___ Dataset excerpts

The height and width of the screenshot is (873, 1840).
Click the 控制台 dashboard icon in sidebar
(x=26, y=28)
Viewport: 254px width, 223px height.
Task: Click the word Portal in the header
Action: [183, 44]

______

Assignment:
Take the records above and copy them out exactly.

Response:
The height and width of the screenshot is (873, 1840).
Click the 控制台 dashboard icon in sidebar
(x=26, y=28)
Viewport: 254px width, 223px height.
Task: Click the word Portal in the header
Action: [183, 44]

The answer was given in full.